-- DATA SHOWN follows --

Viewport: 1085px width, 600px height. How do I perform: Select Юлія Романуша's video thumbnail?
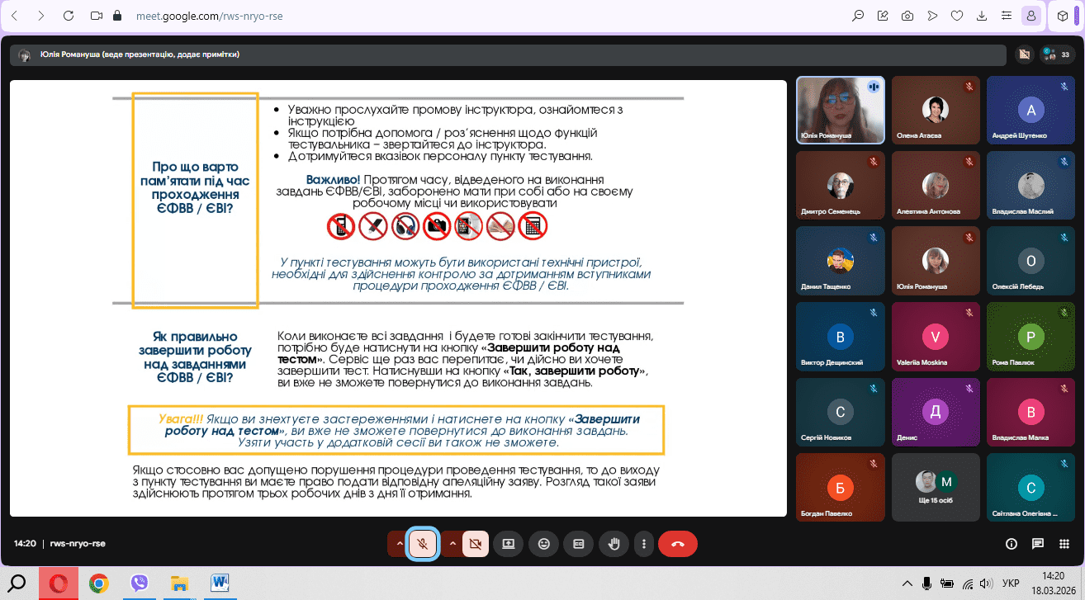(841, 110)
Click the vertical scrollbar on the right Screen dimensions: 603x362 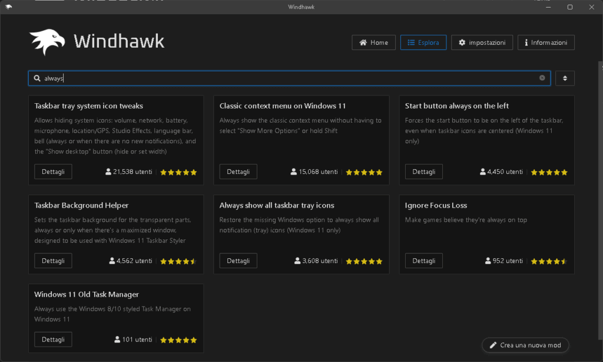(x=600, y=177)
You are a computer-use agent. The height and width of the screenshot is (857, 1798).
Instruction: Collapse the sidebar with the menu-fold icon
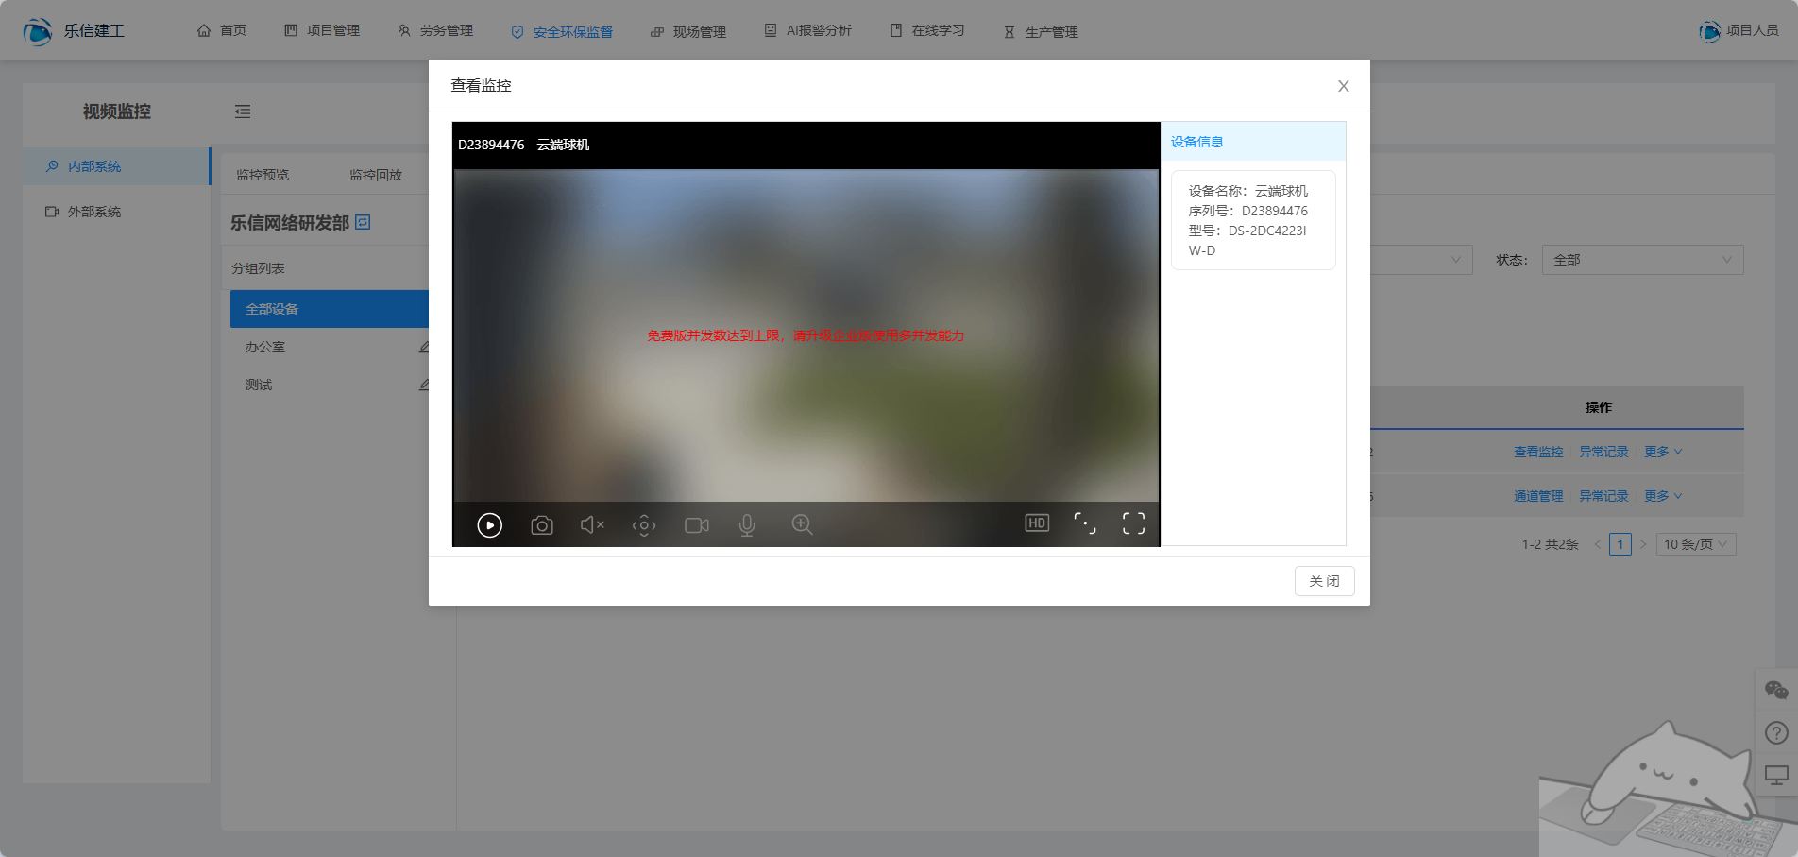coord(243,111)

-- DATA SHOWN concluded --
-- DATA SHOWN follows --

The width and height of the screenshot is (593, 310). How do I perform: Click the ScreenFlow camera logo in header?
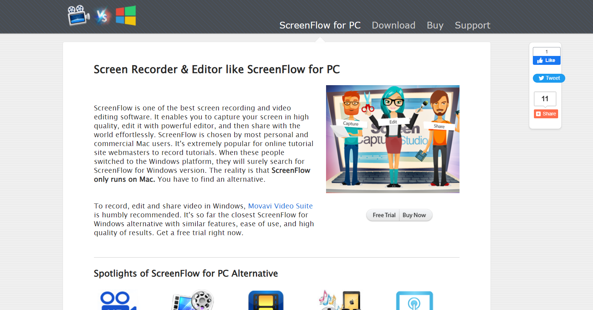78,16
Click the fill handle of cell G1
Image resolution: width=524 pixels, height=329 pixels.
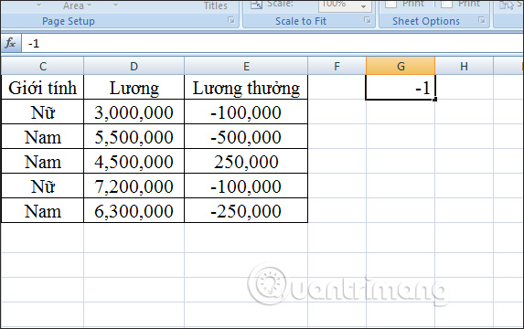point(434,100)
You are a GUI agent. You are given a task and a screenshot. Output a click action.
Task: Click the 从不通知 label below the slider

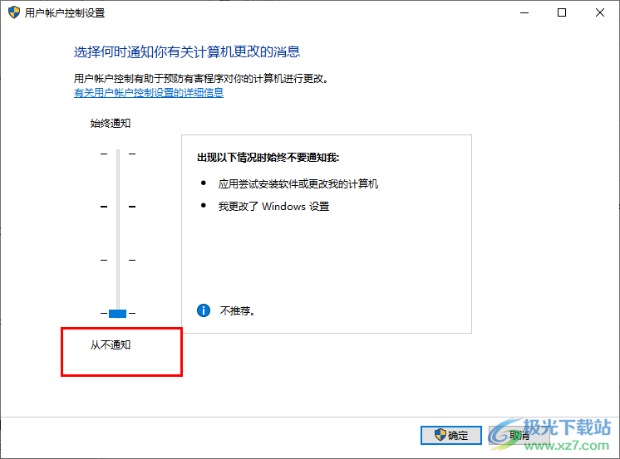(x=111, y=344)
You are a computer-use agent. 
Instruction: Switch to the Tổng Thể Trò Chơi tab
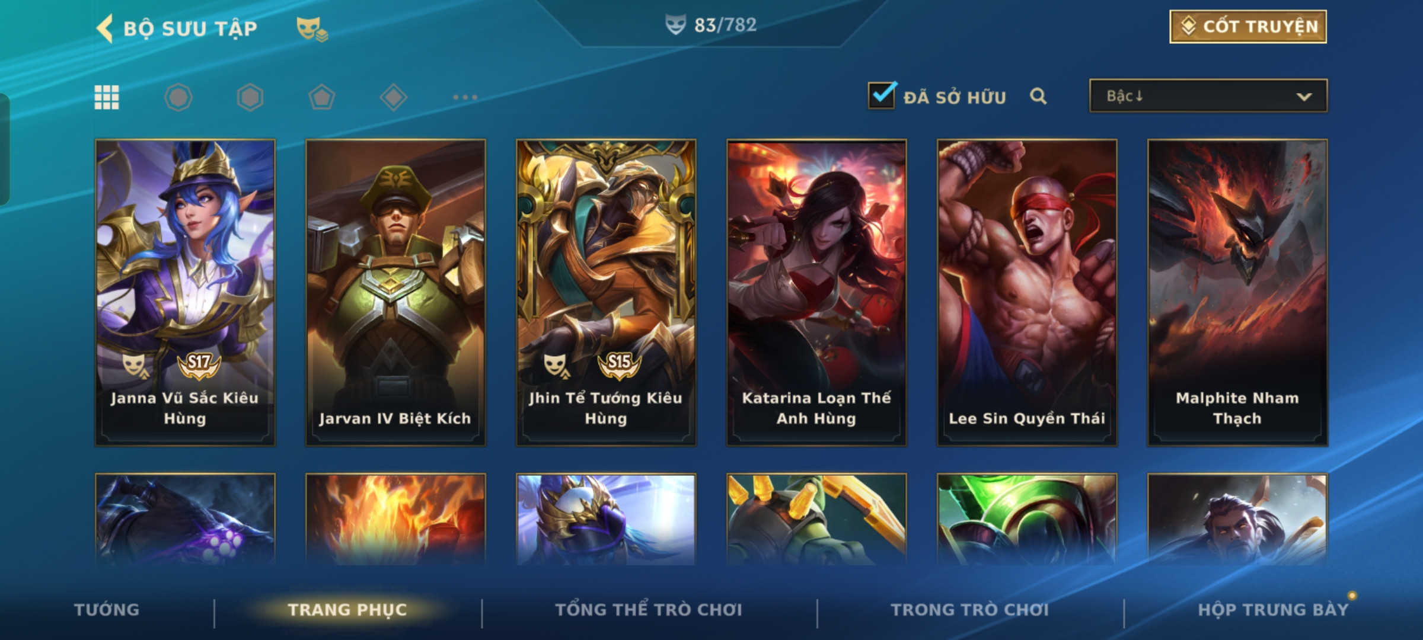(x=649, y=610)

-- DATA SHOWN concluded --
-- DATA SHOWN follows --

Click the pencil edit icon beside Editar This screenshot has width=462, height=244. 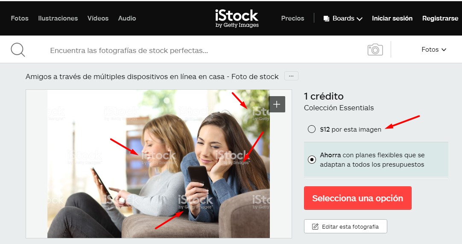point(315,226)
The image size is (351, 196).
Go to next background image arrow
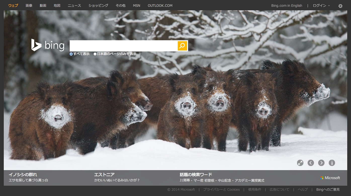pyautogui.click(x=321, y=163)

-- DATA SHOWN concluded --

EXERCISE
Exactly how many lines in the listing above hold the string "computer"? State the number by itself.

SOLUTION FOR THIS TASK
2